# [PROBLEM REQUIREMENTS]
Reproduce the lines of the material word for word, starting at the line that contains "You are a computer-use agent. The image" and ending after the line that contains "point(176,145)".
[START]
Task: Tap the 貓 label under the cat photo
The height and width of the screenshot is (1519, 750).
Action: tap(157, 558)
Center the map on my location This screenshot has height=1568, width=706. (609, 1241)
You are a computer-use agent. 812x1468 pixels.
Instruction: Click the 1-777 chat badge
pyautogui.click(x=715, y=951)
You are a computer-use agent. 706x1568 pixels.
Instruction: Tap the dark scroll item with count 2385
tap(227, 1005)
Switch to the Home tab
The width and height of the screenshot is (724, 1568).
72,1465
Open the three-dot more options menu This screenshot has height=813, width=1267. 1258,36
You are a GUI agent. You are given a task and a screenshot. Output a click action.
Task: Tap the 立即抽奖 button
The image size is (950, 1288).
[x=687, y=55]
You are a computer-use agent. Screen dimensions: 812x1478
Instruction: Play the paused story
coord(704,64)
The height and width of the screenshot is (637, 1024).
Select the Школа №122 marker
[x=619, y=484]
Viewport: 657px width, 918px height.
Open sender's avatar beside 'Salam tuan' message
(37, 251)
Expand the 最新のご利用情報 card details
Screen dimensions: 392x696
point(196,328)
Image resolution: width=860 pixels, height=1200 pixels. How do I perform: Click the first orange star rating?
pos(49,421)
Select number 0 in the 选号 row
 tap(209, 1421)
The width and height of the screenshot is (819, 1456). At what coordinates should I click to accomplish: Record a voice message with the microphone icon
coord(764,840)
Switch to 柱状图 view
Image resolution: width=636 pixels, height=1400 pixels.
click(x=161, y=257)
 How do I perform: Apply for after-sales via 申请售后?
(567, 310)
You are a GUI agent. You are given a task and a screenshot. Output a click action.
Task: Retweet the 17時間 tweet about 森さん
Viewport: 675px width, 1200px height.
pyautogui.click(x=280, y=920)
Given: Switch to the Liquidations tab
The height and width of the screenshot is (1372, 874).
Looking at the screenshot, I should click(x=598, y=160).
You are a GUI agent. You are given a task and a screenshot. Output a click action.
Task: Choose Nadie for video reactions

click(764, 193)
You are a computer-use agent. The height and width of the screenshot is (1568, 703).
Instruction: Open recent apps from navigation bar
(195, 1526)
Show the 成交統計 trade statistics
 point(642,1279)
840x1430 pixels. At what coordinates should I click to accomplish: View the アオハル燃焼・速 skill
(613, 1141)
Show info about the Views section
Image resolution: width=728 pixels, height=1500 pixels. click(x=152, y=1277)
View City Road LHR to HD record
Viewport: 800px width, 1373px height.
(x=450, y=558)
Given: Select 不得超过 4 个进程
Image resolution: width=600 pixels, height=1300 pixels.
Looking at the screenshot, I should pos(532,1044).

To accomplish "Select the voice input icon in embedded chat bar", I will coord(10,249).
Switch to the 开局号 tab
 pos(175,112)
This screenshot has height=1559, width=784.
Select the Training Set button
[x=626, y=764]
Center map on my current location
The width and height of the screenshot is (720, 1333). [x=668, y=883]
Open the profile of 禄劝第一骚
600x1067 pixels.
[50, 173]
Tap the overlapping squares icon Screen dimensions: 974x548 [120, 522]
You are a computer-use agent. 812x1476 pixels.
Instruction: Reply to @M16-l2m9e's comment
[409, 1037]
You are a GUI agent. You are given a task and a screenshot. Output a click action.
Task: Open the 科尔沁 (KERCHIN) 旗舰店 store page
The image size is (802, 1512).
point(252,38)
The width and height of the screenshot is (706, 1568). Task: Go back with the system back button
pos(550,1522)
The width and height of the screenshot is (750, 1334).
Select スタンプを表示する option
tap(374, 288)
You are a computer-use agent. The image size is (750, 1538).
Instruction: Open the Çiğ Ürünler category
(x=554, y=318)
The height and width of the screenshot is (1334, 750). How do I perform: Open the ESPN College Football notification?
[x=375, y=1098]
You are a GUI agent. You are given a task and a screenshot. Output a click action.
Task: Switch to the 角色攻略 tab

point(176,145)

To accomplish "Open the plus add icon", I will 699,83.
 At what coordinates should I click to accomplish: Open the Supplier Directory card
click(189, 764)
[END]
# [THE OUTPUT]
You are a computer-use agent. The image size is (750, 1538).
Instruction: Open the Çiğ Ürünler category
(x=554, y=318)
The height and width of the screenshot is (1334, 750). How do I perform: Open the ESPN College Football notification?
[x=375, y=1098]
You are a GUI agent. You are given a task and a screenshot. Output a click action.
Task: Switch to the 角色攻略 tab

point(176,145)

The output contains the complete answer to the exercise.